Jakarta - Asuransi kesehatan sosial BPJS Kesehatan sudah nyaris berjalan tiga tahun. Dari pendataan yang dilakukan, penyakit akibat rokok memakan porsi besar dalam anggaran asuransi kesehatan tersebut.
“Pada 2015 kami menghitung penyakit katastropik atau yang berbiaya tinggi menghabiskan 33 persen uang BPJS," kata Menteri Kesehatan Nila Moeloek saat peluncuran iklan layanan masyarakat untuk Hari Anti Tembakau di Jakarta, beberapa waktu lalu.
Nila menambahkan, penyakit kardiovaskular seperti jantung dan pembuluh darah menghabiskan dana sebesar Rp6,6 triliun pada 2015.
“Padahal, pada 2014, penyakit ini menghabiskan kalau tidak salah Rp3,5 triliun," kata dia.

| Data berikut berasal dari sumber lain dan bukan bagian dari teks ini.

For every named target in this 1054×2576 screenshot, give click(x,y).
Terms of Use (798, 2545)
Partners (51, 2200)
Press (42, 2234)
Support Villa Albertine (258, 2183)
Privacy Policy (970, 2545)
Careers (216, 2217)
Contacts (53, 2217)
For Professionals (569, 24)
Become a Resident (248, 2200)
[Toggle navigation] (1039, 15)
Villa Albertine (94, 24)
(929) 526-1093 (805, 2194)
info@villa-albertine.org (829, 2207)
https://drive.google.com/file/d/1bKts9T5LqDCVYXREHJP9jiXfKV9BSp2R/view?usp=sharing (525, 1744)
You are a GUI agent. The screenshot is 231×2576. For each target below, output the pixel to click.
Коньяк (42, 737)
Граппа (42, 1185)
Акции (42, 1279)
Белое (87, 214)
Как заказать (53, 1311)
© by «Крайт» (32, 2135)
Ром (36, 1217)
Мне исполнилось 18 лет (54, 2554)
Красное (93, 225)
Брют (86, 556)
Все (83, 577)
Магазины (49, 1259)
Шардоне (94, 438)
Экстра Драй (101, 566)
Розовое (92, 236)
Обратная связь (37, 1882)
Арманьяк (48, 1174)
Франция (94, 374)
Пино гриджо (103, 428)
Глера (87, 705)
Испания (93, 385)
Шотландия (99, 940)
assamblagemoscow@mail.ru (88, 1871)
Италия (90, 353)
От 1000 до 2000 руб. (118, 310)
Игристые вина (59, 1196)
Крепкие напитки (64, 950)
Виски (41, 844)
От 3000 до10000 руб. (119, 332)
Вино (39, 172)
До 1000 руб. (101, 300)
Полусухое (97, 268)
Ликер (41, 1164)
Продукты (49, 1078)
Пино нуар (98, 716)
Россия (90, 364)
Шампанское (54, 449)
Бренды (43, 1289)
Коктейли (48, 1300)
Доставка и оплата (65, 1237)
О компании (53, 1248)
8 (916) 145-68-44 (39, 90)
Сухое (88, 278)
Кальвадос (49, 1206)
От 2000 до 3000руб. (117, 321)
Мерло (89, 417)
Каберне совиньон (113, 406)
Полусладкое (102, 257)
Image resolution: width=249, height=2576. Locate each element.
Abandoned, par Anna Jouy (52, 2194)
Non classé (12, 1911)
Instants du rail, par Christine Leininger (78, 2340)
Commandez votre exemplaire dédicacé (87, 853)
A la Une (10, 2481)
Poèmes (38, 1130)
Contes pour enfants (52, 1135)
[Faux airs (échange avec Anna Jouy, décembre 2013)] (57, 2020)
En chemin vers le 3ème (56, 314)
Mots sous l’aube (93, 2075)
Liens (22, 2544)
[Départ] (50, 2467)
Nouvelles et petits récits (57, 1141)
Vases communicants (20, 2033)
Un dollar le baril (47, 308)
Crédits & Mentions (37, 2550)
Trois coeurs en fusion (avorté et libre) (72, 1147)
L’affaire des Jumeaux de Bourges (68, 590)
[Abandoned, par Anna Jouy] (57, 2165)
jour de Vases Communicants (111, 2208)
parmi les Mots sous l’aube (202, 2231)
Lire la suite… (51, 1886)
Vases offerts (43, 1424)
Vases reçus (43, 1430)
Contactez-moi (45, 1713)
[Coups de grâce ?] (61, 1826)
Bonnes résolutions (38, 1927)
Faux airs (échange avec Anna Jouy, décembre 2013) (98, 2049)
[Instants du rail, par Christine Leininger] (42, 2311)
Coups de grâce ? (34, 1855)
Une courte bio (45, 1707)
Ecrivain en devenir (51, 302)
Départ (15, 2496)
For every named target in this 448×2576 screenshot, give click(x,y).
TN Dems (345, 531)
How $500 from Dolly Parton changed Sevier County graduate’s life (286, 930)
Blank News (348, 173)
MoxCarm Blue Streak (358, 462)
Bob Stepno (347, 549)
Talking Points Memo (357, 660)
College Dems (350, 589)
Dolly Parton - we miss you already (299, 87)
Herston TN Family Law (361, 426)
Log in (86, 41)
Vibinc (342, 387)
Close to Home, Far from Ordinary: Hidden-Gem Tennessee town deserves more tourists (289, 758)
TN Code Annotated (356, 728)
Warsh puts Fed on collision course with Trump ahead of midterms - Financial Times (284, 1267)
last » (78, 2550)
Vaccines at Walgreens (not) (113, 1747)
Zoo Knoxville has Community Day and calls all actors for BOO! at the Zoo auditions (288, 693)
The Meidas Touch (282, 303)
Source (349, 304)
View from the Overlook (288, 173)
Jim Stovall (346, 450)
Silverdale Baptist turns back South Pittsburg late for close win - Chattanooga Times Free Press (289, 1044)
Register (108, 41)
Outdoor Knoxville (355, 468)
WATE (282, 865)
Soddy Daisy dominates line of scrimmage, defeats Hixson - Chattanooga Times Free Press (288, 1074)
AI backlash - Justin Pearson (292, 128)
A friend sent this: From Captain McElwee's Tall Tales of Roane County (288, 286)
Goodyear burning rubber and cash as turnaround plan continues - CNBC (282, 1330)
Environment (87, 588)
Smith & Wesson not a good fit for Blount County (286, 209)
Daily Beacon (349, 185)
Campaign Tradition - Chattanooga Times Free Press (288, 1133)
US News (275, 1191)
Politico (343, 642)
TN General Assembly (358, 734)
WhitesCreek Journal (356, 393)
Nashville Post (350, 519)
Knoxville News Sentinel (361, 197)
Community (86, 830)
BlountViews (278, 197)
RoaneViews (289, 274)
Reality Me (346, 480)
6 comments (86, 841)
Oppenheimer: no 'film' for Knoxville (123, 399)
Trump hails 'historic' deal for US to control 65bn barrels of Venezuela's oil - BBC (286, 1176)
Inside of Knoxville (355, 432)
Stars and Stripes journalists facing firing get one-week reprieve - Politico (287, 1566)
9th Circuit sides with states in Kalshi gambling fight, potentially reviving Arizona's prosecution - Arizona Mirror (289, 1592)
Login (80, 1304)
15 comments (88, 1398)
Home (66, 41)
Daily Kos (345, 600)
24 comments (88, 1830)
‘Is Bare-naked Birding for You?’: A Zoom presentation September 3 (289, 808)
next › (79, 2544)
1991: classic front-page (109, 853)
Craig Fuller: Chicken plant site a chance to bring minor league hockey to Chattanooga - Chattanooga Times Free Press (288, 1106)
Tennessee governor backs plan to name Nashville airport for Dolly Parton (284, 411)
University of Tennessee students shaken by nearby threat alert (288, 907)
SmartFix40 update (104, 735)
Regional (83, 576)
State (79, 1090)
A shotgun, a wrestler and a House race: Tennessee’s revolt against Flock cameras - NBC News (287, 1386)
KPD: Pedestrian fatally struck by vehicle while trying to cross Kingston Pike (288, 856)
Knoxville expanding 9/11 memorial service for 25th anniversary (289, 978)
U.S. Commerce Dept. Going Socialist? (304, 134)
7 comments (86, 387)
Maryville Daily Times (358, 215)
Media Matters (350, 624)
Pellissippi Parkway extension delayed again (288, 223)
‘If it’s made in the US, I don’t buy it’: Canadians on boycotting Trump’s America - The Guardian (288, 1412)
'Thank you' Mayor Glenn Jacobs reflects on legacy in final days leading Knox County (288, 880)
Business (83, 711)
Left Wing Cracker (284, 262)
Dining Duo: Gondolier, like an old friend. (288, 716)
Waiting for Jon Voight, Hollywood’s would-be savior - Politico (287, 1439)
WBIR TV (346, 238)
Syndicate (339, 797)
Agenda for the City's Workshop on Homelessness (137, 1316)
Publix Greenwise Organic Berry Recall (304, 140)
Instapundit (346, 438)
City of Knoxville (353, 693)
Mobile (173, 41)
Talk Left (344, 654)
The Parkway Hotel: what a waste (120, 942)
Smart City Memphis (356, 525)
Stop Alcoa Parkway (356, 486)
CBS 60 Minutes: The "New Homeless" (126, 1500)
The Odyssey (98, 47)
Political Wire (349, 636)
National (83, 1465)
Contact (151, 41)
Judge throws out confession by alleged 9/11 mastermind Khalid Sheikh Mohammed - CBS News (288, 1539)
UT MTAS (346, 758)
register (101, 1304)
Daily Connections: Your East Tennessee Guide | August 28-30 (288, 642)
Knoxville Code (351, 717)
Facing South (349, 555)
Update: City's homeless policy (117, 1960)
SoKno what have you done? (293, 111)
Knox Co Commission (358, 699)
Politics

Penyakit katastropik adalah penyakit yang membutuhkan biaya tinggi, dan kebanyakan kronik. Beberapa di antaranya adalah hipertensi dan jantung yang termasuk dalam grup penyakit kardiovaskular, kemudian kanker dan diabetes.
Melalui BPJS Kesehatan, akses masyarakat untuk mengobati penyakit katastropik menjadi luas. Imbasnya, sejak berlakunya BPJS Kesehatan pada 2014, lonjakan penderita katastropik membanjiri beragam fasilitas kesehatan yang menerima BPJS.
Menurut catatan Kementerian Kesehatan pada kuartal ketiga 2015, yang dibeberkan oleh Staf Khusus Menteri Kesehatan Diah S Saminarsih beberapa waktu lalu, tercatat penyakit jantung paling banyak dilaporkan dan ditebus biayanya oleh BPJS Kesehatan sebanyak 3,95 juta kasus.
Disusul penyakit ginjal kronik sejumlah 1,2 juta kasus, kanker 724 ribu kasus, stroke 468 ribu kasus, dan kemudian diikuti oleh hepatitis, thalasemia, dan haemophilia.
Sementara menurut Menkes, dari 125 ribu penderita kanker yang ditanggung oleh BPJS, anggaran yang sudah terpakai untuk mengobati pasien kanker mencapai Rp2,5 triliun. Dengan kata lain, satu orang penderita kanker anggota BPJS membutuhkan sekitar Rp200 juta untuk biaya pengobatan.
Beberapa penyakit tersebut di atas, banyak diantaranya merupakan akibat penggunaan rokok. Data yang dirilis oleh Tobacco Control Support Center (TCSC) IAKMI menyebutkan pada 2013 diperkirakan sebanyak 1.741.727 kematian terjadi akibat rokok.
Sedangkan untuk biaya perawatan, TCSC IAKMI menyebut total uang yang habis untuk rawat jalan dan inap penderita penyakit akibat tembakau mencapai Rp5,35 triliun pada 2013.
World Economic Forum (WEF) mengatakan bahwa penggunaan tembakau jadi faktor utama Penyakit Tidak Menular (PTM) seperti jantung, kanker, pernapasan kronik, dan diabetes. Penyakit-penyakit tersebut dapat membebani ekonomi Indonesia hingga US$4,5 triliun atau Rp61,3 quadrilion hingga 2030 nanti.
Menurut WEF seperti yang dirilis CNBC, ada dua faktor yang menyebabkan kenaikan angka PTM. WEF menyatakan faktor pertama adalah penurunan kesuburan dan kematian hingga menyebabkan populasi lansia di masyarakat membludak.
Kemudian pertumbuhan ekonomi yang disertai urbanisasi dengan cepat menyebabkan prevalensi faktor risiko seperti penggunaan tembakau, alkohol, dan gaya hidup yang buruk.
"Kalau kondisi ini tidak dicegah, atau pencegahan ini tidak berjalan, saya sedih rasanya," kata Nila. "Saat ini BPJS sudah diikuti 165 juta orang dengan 92,4 juta orang ditanggung pemerintah karena tidak mampu. Kalau kondisi ini tidak diubah, negara akan terus merugi.”